Nextcloud, Redis and TLS

Hello community, hoping someone has faced this problem already:

I have an item with nextcloud and encrypted redis (tls):

We have a cluster with 3 nextcloud nodes. These use redis as distributed memcache. Now the demand is that the connection has to be encrypted.
How can I configure this in the nextcloud? In the docu* I don’t see a parameter for tls.

The memcache has also to be enabled in the php-fpm config. At the moment it looks like that:

session.save_handler = redis
session.save_path = "tcp://redis.nextcloud.our.domain:6379?auth=mypassword

How to do this in tls?

Any suggestion would be appreciated.
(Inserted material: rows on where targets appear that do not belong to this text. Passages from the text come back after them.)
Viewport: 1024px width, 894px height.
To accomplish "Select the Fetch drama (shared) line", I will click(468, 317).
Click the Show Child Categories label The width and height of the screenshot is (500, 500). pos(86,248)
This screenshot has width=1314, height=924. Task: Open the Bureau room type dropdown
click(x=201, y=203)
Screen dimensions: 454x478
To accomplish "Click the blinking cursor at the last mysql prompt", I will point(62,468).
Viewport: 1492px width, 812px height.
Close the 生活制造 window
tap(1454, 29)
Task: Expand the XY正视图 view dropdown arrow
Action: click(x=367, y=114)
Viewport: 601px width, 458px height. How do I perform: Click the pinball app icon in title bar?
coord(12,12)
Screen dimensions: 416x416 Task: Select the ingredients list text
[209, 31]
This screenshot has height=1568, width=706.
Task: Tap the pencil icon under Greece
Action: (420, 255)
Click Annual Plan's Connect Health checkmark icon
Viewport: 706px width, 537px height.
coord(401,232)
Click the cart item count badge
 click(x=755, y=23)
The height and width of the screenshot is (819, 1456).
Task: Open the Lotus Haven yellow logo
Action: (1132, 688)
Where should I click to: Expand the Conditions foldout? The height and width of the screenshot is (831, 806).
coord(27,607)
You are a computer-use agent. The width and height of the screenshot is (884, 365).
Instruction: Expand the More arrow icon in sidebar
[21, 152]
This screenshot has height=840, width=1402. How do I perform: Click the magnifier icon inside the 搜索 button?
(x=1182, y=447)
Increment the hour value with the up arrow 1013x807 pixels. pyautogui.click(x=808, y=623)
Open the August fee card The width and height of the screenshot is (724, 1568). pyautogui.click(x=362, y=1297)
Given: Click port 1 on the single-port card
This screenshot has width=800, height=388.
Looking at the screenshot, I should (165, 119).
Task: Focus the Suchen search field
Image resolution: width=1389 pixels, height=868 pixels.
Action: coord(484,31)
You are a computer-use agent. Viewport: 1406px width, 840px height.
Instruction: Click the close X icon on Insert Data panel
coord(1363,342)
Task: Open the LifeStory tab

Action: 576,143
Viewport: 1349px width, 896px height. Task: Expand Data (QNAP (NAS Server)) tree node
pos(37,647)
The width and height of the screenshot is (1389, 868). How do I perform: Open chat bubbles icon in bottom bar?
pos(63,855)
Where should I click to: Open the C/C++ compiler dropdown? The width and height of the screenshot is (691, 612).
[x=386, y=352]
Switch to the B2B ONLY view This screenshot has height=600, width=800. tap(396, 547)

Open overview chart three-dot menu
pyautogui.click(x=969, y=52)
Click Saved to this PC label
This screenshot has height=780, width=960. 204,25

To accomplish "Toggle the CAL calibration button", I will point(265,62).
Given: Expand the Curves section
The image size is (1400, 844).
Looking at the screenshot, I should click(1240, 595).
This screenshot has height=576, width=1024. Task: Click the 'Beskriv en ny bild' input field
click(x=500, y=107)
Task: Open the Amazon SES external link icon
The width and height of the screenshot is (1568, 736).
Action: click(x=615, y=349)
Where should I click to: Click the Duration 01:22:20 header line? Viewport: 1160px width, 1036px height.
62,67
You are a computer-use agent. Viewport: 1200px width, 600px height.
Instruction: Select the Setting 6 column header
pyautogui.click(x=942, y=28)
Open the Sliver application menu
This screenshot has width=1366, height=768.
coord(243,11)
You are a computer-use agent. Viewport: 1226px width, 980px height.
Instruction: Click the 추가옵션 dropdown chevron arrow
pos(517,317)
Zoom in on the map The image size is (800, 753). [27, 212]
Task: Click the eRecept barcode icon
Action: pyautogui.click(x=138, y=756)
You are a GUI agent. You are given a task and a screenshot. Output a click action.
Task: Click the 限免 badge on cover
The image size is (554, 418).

Thanks already for helping.

*Memory caching — Nextcloud latest Administration Manual latest documentation

Nextcloud version: 20.0.5
Operating system and version: Debian buster
Apache or nginx version: 2.4.46
PHP version: 7.3

The output of your Nextcloud log in Admin > Logging:

  Error    core               RedisException: read error on connection at lib/private/Memcache/Redis.php line 55                          2021-02-02T10:50:41+01:00 
                               0. lib/private/Memcache/Redis.php line 55                                                                                            
                                  Redis->get("83b9a4e050fb77760eab5258e89000ad\/JS-74b07fdfdead7b086d03920074347d7ecore-merged- ... s")                             
                               1. lib/private/Template/JSCombiner.php line 123                                                                                      
                               2. lib/private/Template/JSCombiner.php line 103                                                                                      
                                    OC\Files\SimpleFS\SimpleFolder {}                                                                                               
                               3. lib/private/Template/JSResourceLocator.php line 116                                                                               
                               4. .../JSResourceLocator.php line 72                                                                                                 
                                    "\/srv\/node1.web.nextcloud-t ... d",                                                                                           
                                    "core\/js\/merged-template-pr ... n"                                                                                            
                               5. lib/private/Template/ResourceLocator.php line 79                                                                                  
                               6. lib/private/TemplateLayout.php line 364                                                                                           
                                  OC\Template\ResourceLocator->find(["core\/js\/dist\/main","js\/dist\/files_fileinfo","js\/dis ... "])                             
                               7. lib/private/TemplateLayout.php line 194                                                                                           
                                  OC\TemplateLayout::findJavascriptFiles(["core\/js\/dist\/main","js\/dist\/files_fileinfo","js ... "])                             
                               8. lib/private/legacy/OC_Template.php line 183                                                                                       
                                  OC\TemplateLayout->__construct("error", "")                                                                                       
                               9. lib/private/Template/Base.php line 132                                                                                            
                              10. lib/private/legacy/OC_Template.php line 332                                                                                       
                              11. lib/base.php line 434                                                                                                             
                                  OC_Template::printExceptionErrorPage(Exception {}, 500)                                                                           
                              12. lib/base.php line 649                                                                                                             
                              13. lib/base.php line 1091                                                                                                            
                              14. status.php line 37                                                                                                                

(when tls is activated on redis)

Meanwhile we helped ourselves by installing a local haproxy on each web server which connects with tls to the redis cluster. The config within nextcloud can easily be done with redis on localhost (which is in fact the haproxy instance):
‘redis’ =>
array (
‘host’ => ‘’,
‘port’ => ‘6379’,
‘password’ => ‘topsecret’
But it is not possible to configure redis as session cache in the php-fpm config. In the log we get the error:
Error: session_write_close(): Failed to write session data (redis). Please verify that the current setting of session.save_path is correct (tcp://
Therefore we did not configure redis in php at all and keep the local session cache (which only contains encrypted dession data, all other cache data are in redis).

Perhaps you can use a ssh tunnel. But a ssh tunnel is not TLS. Sorry.
Redis SSH Tunnels
Connecting to redis via SSH tunneling | by Alexander Presber | momolog | Medium

Thanks, but an haproxy connection seems a bit more robust to us, because it is done on demand while ssh, stunnel o.s. have to be kept open all the time.